Develop a Compelling Future State: To what are you aspiring as an organization? And why?

With a solid foundation of insight, consider how your DEI journey fits within your organizational identity, culture, and purpose. Why is DEI relevant to living your values or your business imperatives? When it comes time to execute, the rationale of “well, our competitors are doing it” will not resonate with your people, and it will certainly never generate the kind of respect and commitment you need for true behavior change. On the other hand, a narrative that paints a vision of a better, more effective organization where everyone is positioned for success will resonate both individually and collectively.

We often find that leaders don’t put forth the time and effort to align on a compelling future state for DEI. Sometimes we hear things like “we want to increase demographic representation” or “we want to better serve our diverse customer base,” but there is a lack of specificity. Other times, we see laundry lists of DEI activities, but they are disconnected from a clear destination. As leaders, invest time to crystalize your overall DEI aspiration – whether it be through the process of visualizing and preparing to engage your people, or through dedicated alignment sessions – begin to build the narrative that serves as a foundation for all other efforts. Through consistent messaging, integrated and purposeful initiatives, and a shared vision, leaders become equipped to inspire others toward sustained change. 
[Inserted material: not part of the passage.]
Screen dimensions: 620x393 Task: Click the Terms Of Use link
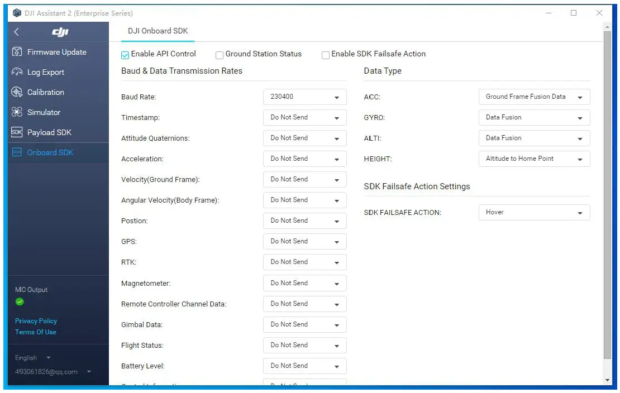(35, 332)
Define and Align On Strategic Critical Priorities: Are your key leaders and stakeholders aligned on where you want to go? What are you hoping to achieve and look like three, five, or ten years from now? Is there alignment to get there?

Now you’re one step closer to execution. It’s time to get strategic. Having a desired future state is great, but do you have the alignment and the strategic priorities mapped out in a way that can get you there?
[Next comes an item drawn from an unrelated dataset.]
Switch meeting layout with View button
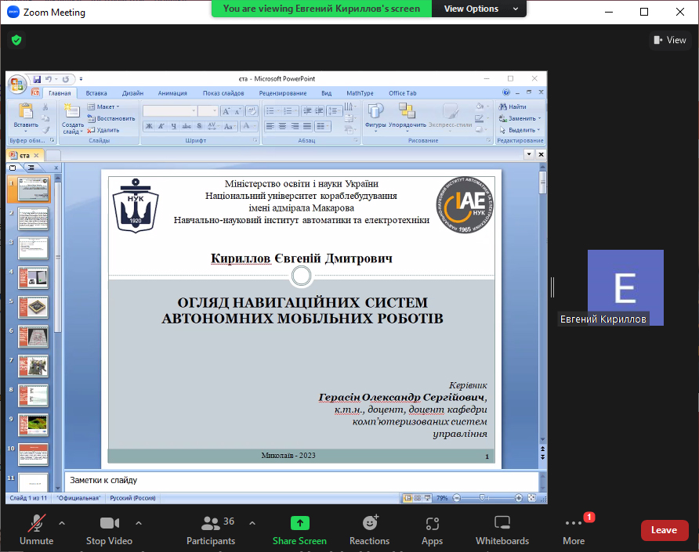This screenshot has width=699, height=552. pos(668,40)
It’s critical to define success and measurable success within concrete timeframes (e.g., three-, five-, or ten-year goals). Use these time-bounded measures of success to drive urgency and engagement. In conjunction with key leaders and stakeholders, make sure you’ve defined a roadmap that let’s people know what the organizational priorities are, in what sequence, and who needs to be involved to get there. Don’t let your DEI efforts be lumped into a list of disconnected initiatives or programs. Architect them into a purposeful and powerful plan for change. 

Ensure Behaviors and Culture Support the Vision: What kinds of mindset or behavioral changes do we need to see from each level or function of the organization?

How do we get this train moving with everyone on board? Having defined the range of priorities and activities needed to achieve your measurable aspirations of success, it’s time to determine what your people need to get there.

A single unconscious bias training can’t do it all. With respect to your people, it may be inclusive leadership training that is most urgent. Perhaps your front line needs a collective mindset shift by engaging them in how DEI matters for our collective success and what changes are going to get us there. Do you already have pockets of success within your organization? Learning from what is working and then scaling that across the organization ensures that everyone can move as one as they integrate DEI skills into their role.

When training is part of your culture, the impact is massive.

Whatever the solution, any or all, remember to be thinking about the kinds of changes that are needed and how you can engineer a journey that resonates with your people, shifts their mindsets, and equips them for true behavior change. Ultimately, you want to build the desire for training and learning into your organization’s culture. You want people to see opportunities for learning as a welcome and necessary part of their work experience, not a one-off disruption. When your people start viewing new information as a critical part of their development and for the progress of the business, only then are you truly moving your organization in the right direction.